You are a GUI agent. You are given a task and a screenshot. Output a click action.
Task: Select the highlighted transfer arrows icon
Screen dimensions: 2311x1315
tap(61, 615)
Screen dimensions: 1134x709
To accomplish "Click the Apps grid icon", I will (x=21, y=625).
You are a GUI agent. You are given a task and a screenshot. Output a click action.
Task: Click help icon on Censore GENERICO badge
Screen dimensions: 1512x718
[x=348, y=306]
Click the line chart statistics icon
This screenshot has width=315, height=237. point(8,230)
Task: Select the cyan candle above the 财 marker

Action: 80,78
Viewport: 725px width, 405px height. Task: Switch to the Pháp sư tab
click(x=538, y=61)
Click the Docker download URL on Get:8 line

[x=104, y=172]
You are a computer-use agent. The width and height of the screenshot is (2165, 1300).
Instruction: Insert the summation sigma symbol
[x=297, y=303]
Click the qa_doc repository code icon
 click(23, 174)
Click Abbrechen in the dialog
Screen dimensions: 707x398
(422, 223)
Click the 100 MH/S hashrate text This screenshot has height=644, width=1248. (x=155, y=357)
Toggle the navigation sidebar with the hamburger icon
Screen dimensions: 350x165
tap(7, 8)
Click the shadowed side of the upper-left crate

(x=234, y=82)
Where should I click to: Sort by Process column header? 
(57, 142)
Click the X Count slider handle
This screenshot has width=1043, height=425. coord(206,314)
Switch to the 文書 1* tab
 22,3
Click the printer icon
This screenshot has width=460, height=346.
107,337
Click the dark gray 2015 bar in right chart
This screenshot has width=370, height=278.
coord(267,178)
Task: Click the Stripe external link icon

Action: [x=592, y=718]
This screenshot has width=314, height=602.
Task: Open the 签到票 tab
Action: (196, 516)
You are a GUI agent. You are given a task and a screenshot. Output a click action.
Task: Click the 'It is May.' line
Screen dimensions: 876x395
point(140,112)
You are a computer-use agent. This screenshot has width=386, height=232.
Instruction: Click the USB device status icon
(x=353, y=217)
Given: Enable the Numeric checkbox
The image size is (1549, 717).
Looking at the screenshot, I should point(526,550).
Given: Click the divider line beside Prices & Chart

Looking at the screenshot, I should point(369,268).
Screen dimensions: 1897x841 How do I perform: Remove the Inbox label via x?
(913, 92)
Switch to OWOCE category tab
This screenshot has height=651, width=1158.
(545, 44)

============

** Set problem **
Show every line above that contains the word "icon", with case counting.

** Result of this exercise **
Task: Select the highlighted transfer arrows icon
To accomplish "Click the Apps grid icon", I will (x=21, y=625).
Task: Click help icon on Censore GENERICO badge
Click the line chart statistics icon
Click the qa_doc repository code icon
Toggle the navigation sidebar with the hamburger icon
Click the printer icon
Task: Click the Stripe external link icon
Instruction: Click the USB device status icon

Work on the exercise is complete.